Continuing to fully define the breathing abnormalities in the Pet-1 knockouts is an important first step in the research program, Erickson said. However, understanding exactly how the loss of serotonin neurons influences the control breathing and disrupts protective respiratory responses to adverse environmental conditions is even more important. To do this will require a careful comparison of the anatomy and physiology of the portions of the nervous system in Pet-1 knockout and normal mice that are responsible for driving breathing behavior.

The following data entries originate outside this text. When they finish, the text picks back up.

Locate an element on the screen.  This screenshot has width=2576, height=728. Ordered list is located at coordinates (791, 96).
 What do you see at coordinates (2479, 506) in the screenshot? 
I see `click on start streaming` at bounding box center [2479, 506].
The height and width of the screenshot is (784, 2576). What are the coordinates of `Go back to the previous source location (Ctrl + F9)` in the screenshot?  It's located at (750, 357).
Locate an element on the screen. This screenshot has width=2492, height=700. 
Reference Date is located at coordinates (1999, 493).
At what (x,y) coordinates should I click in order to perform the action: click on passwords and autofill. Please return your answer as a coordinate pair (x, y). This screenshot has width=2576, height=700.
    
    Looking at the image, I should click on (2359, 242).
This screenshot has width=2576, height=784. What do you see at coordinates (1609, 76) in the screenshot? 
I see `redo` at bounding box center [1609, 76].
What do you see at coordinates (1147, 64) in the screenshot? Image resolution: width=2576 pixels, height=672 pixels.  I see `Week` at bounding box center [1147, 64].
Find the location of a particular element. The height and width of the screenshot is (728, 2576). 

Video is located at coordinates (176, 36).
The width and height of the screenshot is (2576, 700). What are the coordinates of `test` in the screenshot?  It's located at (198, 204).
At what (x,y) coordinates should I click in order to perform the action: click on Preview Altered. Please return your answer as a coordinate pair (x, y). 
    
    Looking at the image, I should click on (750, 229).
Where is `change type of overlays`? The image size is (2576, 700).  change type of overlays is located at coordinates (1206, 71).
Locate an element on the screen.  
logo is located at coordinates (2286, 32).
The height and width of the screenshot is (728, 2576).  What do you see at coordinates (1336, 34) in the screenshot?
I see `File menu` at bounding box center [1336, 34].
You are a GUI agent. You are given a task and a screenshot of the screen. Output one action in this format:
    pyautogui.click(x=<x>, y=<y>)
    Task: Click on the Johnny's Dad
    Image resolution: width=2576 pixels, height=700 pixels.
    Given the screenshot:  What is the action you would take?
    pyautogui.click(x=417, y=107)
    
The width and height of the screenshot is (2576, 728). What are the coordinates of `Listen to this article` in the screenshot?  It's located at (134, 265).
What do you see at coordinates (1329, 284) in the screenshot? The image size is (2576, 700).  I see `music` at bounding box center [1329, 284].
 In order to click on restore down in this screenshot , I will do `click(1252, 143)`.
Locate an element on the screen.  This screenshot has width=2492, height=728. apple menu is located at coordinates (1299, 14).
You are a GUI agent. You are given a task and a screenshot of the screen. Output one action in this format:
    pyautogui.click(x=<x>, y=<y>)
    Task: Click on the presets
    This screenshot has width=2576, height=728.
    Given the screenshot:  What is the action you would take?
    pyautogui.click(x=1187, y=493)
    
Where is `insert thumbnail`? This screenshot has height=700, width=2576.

The greatest challenge in making that happen might be securing funding. While Erickson has some of the equipment needed to move the research forward, much of it is currently unavailable on campus—and can cost upwards of $150,000. Yet he remains hopeful that he will secure the funding and equipment to move the project into this next critical phase, thus enabling him to advance this important line of research.

“If we can bring any little piece of evidence to bear about why SIDS is occurring, then it gives us the ability to devise strategies to identify and monitor newborns that are at risk, to get them through this critical developmental period,” Erickson said.